Now, a company formed by Birmingham cardiothoracic surgeon Mr Hazem Fallouh has received a £500,000 grant from Innovate UK to develop a new device for early diagnosis of the life-threatening condition.
Fallouh Healthcare is developing the device to monitor cardiac patients after surgery, which is when the condition, called cardiac tamponade, usually strikes.
Typically, this happens late at night when the patient is in intensive care, and as blood clots accumulate, they compress the heart, reducing its ability to pump blood around the body.
Around 45,000 patients in the UK undergo cardiac surgery each year, and it is usually safe.
However cardiac tamponade can come on quickly, and diagnosis is difficult as it can be confused with other causes of heart failure.
As high as three in 10 of all deaths that immediately follow post-cardiac surgery are thought to be due to cardiac tamponade.
If missed, cardiac tamponade can lead to cardiac arrest which is resistant to CPR and requires immediate opening of the patient’s chest in the uncontrolled environment of the intensive care unit – a procedure that has a mortality rate (30 to 70 per cent), and poor outcomes for those patients who survive.
Consultant surgeon Mr Fallouh, who has worked in many centres of excellence in the UK, invented the device to provide early diagnosis of tamponade, allowing a planned return to surgery to drain fluid and clots around the heart.
Called PerDeCT (Pericardial Device to monitor Cardiac output and diagnose Tamponade), it is the only device to diagnose cardiac tamponade, and provide cardiac monitoring at no extra cost.
In 2021, Dr Fallouh, who has previously commercialized two award-winning inventions in cardiac surgery, received the prestigious Techno-College Innovation Award at the 35th Annual Meeting of European Society of Cardiothoracic Surgery for PerDeCT, which was against 11 technologies by panels of expert surgeons, cardiologists and medical devices and investment specialists.

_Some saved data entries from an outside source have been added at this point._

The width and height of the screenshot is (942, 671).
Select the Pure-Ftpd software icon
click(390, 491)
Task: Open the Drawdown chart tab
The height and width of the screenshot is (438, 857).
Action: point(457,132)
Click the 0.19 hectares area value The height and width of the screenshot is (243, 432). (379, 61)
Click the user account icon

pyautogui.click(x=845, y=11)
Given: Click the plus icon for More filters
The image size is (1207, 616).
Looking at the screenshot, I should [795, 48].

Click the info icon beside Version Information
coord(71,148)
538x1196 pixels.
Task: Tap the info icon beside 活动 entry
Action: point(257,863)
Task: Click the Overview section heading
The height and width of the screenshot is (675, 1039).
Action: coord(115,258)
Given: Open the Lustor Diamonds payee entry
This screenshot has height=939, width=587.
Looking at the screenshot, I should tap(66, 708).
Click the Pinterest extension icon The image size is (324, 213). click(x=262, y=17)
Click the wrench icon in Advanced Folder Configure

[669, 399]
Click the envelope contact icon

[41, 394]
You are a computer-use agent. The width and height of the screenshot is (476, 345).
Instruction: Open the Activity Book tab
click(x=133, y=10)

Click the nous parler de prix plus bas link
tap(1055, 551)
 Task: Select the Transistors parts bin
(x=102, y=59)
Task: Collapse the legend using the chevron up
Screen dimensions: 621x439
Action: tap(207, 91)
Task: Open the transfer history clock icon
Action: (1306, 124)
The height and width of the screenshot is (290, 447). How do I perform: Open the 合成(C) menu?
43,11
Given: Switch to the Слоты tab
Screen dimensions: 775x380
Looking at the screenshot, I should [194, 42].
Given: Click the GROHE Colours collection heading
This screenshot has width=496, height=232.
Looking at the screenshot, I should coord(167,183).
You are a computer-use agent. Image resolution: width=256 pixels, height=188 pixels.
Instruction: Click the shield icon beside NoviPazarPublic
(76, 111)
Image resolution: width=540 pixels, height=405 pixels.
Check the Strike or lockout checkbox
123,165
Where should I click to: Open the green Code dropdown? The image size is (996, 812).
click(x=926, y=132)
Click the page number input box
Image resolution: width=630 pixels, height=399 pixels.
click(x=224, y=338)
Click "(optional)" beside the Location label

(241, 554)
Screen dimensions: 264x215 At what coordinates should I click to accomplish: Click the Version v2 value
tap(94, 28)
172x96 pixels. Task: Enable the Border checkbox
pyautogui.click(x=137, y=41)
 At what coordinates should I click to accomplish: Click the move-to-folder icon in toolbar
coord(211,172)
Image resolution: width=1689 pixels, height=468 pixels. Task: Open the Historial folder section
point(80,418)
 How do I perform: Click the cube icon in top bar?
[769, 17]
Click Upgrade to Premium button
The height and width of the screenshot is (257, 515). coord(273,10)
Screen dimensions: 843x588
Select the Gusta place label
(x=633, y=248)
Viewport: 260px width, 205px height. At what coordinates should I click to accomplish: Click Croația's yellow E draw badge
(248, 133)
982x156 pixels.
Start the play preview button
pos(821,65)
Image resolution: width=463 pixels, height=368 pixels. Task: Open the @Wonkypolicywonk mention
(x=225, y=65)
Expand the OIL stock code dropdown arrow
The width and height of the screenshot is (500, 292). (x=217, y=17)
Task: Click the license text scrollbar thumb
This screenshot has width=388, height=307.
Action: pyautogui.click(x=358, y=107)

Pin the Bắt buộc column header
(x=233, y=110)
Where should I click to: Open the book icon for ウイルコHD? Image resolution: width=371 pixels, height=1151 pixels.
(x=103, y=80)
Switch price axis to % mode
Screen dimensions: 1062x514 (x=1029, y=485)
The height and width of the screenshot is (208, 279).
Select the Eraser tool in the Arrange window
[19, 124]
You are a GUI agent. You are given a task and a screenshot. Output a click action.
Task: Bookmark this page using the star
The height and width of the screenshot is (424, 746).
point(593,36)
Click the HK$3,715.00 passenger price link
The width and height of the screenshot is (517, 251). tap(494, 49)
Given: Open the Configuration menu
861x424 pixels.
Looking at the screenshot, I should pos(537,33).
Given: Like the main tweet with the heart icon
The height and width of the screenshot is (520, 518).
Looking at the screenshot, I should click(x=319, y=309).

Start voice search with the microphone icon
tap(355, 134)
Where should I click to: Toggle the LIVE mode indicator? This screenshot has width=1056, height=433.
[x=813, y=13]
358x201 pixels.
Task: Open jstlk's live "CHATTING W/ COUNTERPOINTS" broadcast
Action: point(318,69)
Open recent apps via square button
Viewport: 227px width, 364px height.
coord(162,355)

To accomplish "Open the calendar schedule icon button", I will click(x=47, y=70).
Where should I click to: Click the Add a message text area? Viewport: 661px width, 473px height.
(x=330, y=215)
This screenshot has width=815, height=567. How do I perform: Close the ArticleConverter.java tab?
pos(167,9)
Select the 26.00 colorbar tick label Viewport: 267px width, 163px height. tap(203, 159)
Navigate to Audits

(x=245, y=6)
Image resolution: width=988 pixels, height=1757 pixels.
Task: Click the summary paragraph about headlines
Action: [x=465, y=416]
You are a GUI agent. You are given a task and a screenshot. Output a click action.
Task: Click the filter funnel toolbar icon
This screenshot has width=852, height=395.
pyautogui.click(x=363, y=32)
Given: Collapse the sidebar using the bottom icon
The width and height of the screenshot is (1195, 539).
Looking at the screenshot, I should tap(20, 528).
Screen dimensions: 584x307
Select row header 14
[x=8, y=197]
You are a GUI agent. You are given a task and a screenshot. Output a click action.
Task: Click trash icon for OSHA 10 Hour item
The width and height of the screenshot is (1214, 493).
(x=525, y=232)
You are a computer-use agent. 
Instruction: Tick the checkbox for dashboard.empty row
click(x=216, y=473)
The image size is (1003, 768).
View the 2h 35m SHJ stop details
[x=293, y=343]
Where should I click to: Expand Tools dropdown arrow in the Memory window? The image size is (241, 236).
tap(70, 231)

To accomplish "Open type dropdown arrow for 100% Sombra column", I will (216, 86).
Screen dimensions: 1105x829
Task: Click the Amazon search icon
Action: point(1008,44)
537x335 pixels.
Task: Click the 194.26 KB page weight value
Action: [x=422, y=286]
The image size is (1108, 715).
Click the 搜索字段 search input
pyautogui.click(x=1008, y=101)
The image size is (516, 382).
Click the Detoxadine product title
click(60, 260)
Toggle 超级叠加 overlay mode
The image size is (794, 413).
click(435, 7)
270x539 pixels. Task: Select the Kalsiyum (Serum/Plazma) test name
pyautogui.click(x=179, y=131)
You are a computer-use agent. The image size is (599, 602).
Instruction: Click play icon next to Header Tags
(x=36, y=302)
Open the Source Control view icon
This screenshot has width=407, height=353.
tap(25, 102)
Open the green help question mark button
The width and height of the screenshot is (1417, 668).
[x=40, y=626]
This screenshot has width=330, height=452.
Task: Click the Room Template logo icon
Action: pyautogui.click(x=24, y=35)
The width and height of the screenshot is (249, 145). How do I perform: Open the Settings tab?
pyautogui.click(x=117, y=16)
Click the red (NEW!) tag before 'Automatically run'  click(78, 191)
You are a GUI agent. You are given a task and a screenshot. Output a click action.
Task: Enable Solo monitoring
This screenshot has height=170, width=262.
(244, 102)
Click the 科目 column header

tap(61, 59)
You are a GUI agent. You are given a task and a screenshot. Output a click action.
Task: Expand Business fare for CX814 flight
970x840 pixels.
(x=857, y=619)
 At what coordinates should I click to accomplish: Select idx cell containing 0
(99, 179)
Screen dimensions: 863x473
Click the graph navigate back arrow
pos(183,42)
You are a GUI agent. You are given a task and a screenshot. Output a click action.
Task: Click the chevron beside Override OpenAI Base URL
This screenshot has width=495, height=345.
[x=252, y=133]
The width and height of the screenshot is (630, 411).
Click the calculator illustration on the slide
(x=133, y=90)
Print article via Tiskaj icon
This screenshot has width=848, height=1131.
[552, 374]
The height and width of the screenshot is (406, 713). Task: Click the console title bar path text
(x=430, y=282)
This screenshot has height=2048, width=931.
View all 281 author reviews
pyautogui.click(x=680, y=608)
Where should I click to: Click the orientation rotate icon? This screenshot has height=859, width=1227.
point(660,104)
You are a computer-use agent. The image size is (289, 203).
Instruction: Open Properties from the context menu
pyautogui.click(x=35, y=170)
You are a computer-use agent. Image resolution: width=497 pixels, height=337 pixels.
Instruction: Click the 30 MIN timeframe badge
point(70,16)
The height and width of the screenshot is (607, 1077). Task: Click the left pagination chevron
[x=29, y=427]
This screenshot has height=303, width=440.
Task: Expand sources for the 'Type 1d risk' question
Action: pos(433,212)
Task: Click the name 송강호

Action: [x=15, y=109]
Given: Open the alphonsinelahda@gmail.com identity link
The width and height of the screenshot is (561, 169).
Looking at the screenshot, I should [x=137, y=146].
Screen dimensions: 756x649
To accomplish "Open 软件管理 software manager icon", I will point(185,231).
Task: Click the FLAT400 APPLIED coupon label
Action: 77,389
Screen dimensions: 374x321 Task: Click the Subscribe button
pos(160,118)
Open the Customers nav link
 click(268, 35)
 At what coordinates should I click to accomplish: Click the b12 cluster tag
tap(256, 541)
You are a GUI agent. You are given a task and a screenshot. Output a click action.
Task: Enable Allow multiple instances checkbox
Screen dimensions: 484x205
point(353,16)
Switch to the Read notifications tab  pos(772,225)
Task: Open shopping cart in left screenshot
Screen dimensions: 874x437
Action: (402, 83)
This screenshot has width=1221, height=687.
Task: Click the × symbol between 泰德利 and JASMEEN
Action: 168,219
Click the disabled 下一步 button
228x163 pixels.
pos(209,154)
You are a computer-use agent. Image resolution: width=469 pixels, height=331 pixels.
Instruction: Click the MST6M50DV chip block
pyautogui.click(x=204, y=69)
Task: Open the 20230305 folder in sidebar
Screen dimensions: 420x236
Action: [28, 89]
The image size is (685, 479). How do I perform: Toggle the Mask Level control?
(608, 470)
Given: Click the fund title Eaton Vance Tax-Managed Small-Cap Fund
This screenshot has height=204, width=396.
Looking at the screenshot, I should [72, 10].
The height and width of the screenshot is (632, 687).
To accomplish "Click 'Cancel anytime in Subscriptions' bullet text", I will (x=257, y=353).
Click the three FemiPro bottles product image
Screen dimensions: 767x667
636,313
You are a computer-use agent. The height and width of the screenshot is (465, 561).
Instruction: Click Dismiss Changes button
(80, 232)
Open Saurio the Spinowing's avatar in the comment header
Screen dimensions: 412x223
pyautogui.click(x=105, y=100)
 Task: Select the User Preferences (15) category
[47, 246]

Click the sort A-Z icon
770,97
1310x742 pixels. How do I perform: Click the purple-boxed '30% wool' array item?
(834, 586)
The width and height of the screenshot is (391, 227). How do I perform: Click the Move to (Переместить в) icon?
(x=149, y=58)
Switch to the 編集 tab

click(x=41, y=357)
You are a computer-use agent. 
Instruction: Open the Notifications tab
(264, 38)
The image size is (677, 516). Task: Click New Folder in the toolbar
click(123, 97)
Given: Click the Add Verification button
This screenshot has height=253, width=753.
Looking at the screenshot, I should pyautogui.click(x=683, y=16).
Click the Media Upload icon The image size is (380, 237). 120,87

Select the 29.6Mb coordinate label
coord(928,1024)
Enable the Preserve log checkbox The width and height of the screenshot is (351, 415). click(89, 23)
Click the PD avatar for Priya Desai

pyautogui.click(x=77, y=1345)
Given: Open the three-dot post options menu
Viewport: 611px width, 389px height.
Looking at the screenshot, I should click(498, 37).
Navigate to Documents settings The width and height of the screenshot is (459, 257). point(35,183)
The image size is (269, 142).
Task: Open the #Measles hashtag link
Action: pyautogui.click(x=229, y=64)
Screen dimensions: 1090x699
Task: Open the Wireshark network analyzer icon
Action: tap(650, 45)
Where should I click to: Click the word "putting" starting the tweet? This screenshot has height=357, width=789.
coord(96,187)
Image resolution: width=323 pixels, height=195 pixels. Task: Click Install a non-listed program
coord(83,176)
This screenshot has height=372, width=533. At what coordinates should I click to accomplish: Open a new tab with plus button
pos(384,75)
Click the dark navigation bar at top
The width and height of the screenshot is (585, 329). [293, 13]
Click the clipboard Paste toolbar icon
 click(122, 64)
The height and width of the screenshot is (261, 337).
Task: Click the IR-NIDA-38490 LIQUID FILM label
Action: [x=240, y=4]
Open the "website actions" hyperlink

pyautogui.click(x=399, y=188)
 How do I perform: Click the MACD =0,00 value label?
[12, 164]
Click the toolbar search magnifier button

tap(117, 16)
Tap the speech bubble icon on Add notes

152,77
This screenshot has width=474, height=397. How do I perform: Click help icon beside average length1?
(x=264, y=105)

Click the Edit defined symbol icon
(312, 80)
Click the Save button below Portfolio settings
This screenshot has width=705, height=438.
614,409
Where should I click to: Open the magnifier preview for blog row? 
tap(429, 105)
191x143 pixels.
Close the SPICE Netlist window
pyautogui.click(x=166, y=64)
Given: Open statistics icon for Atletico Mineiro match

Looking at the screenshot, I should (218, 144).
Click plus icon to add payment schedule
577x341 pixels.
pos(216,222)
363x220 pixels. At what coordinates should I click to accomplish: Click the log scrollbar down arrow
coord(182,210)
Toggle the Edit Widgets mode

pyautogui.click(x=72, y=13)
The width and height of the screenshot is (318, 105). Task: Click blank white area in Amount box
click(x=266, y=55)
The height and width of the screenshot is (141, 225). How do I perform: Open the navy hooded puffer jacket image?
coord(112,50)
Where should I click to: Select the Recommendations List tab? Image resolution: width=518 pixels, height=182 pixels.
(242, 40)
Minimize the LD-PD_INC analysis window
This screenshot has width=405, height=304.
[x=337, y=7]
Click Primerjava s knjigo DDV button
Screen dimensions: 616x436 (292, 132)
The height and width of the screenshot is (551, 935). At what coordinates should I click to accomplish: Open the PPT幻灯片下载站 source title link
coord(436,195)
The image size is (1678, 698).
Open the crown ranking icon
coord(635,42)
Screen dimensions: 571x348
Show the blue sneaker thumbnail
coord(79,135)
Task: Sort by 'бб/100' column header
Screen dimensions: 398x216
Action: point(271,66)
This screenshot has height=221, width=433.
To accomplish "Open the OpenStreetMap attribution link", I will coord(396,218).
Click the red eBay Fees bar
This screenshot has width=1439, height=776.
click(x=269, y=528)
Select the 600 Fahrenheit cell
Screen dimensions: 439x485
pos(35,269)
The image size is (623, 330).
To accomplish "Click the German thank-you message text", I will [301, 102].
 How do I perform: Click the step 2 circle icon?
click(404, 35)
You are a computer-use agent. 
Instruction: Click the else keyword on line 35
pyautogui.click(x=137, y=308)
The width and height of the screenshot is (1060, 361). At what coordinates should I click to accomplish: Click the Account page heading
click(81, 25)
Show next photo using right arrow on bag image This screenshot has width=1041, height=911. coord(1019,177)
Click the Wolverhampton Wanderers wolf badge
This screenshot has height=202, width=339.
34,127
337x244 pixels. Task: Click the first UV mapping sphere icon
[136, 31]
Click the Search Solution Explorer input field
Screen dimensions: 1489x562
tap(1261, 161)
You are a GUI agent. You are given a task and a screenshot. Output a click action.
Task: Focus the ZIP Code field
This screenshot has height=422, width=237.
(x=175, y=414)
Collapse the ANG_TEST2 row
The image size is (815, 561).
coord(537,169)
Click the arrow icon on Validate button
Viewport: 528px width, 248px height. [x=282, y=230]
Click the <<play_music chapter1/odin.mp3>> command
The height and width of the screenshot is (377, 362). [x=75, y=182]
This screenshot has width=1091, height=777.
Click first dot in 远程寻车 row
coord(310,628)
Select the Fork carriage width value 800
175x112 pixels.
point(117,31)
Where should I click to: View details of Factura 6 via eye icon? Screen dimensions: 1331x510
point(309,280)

The device consists of a probe and a balloon, which is placed in the pericardium (the sac around the heart) during initial surgery, and measures cardiac efficiency (cardiac output) as well as predicting the development of tamponade, by looking at the trend in the relationship between balloon inflation and cardiac efficiency.
It can be withdrawn through the skin after the patient is recovered.
The intellectual property in the form of a patent is assigned to Fallouh Healthcare Limited.
Fallouh Healthcare is a startup with a mission to deliver smart solutions to unmet needs in order to deliver safer and more effective cardiothoracic surgery.
The company has now taken up residency in Unit 9, a short-term medical technology incubator funded by University of Birmingham Enterprise, the Greater Birmingham & Solihull Local Enterprise Growth Hub and the West Midlands Combined Authority to provide flexible, low-cost facilities for medical research, proof of concept and prototyping activity.
The delivery of the Innovate UK project is in collaboration with University Hospitals Birmingham NHS Foundation Trust (UHB) and the University of Sheffield.
The funding from Innovate UK will allow Fallouh Healthcare to build a prototype and conduct a usability study at UHB’s Queen Elizabeth Hospital site, the Medical Device – Testing and Evaluation Centre (MD-TEC).